OP probably shouldn’t have dropped down from the track but I guess there’s nothing to be done about it now. I still stand by OP striving to take AP Calc or Honors Calculus but if not, then do AP Stats. Possibly GC can explain the situation. Just make sure you know how GC will mark the rigor of your curriculum!
If the OP completes precalculus in the summer, then taking an AP calculus or college calculus course would be the desirable to sign up for. However, it is not certain that the OP can enroll in precalculus in the summer.
It appears that the situation is self-explanatory – a placement decision made in 8th grade has the OP at regular level in math, rather than a year ahead which is normally needed to take calculus in high school. Admissions readers seeing the math progression starting with algebra 1 in 9th grade should know that this is the case.
Hm, add a few more!
Cal Poly SLO, CPP, SDSU Engineering, Cal State Long Beach Engineering, if you stay in California. (And if you keep with the “Stanford” level, HarveyMudd and Caltech). But of course you also have Olin, Rose Hulman, Northeastern…
Check out the Johns Hopkins University/Center for Talented Youth.

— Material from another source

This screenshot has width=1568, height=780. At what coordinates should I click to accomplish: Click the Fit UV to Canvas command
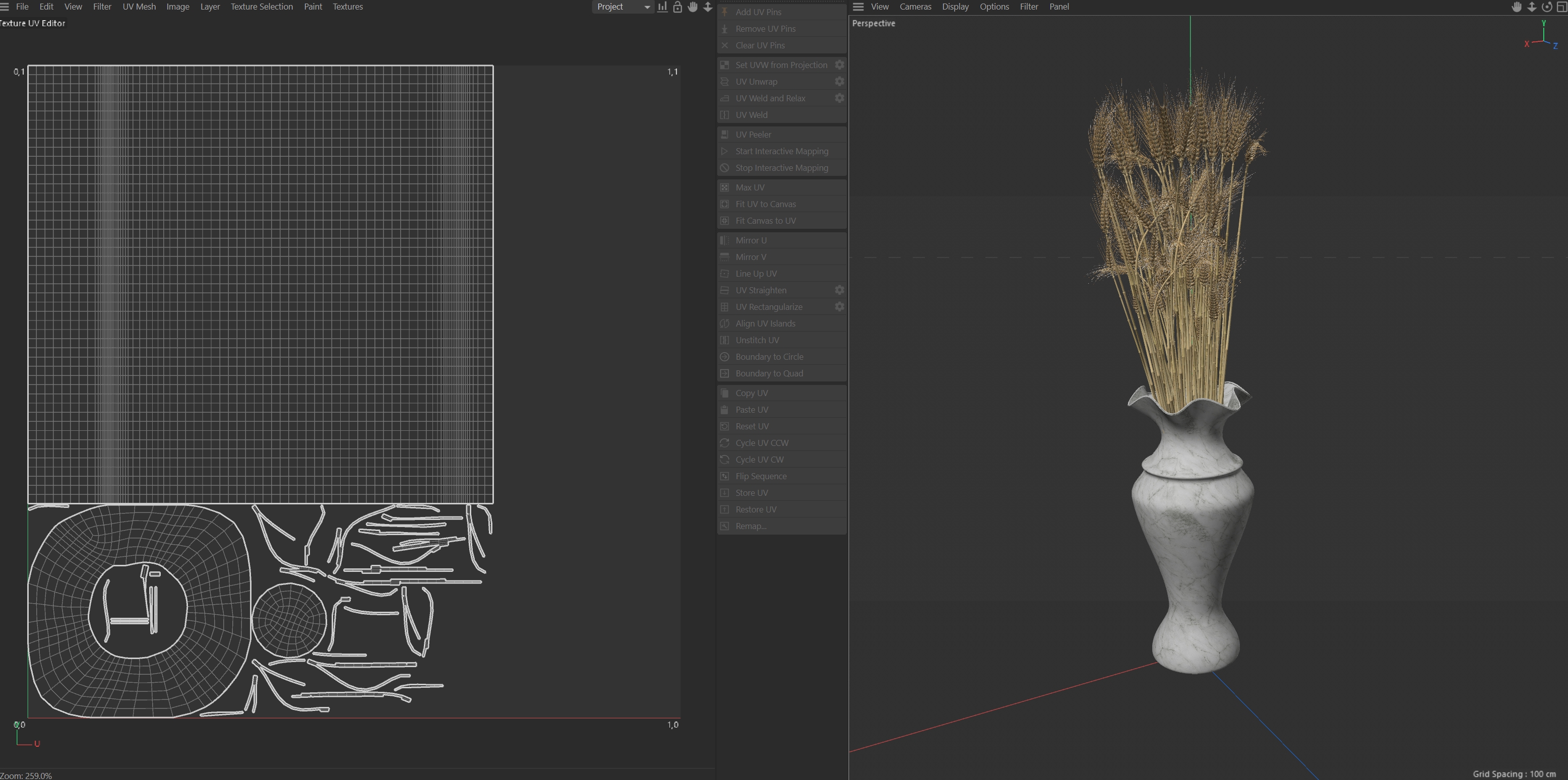[765, 204]
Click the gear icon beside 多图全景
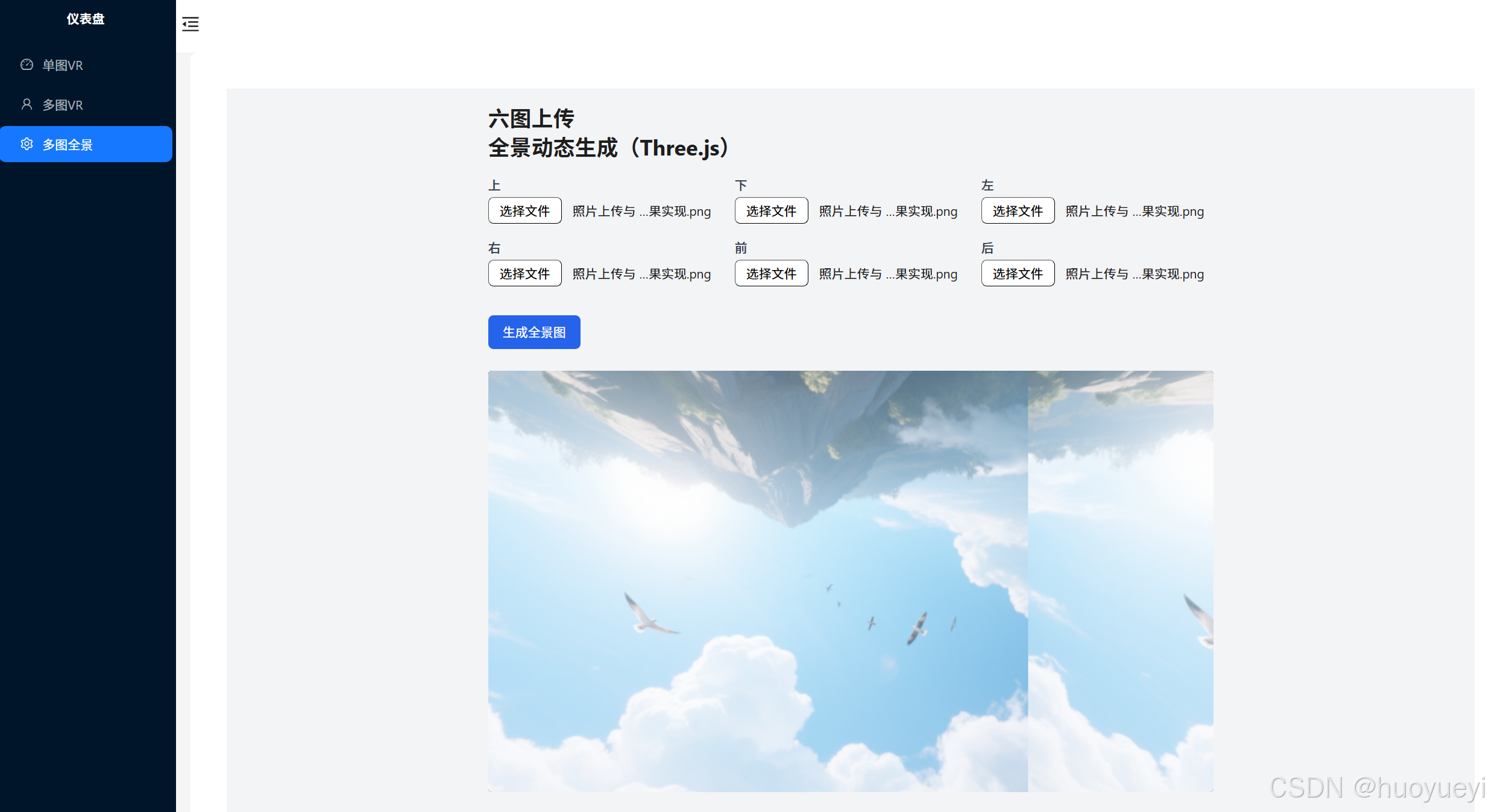 27,144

If you have the money, you can take an online AP Calculus (AB or BC) course with them in 3 months or 6 months. It is a high school AP course, not a college course, so it prepares you to take the AP exam and might even count toward your high school GPA if your school will put it on your transcript! http://cty.jhu.edu/
If you can take calc, you should. You appear to be able to handle it considering what you’ve accomplished.
Let me let you in on something that may sway your decision.
UCs don’t look at your senior year grades; as long as you maintain a 3.0 come decision time,you’re good. They do, however, look at the rigor of your senior year schedule, and taking calc as a STEM applicant would be at your best interest. Again, this is only for the uc’s – Stanford and other schools will look at your mid year senior report. With that in mind, however, it’s still better to take calc.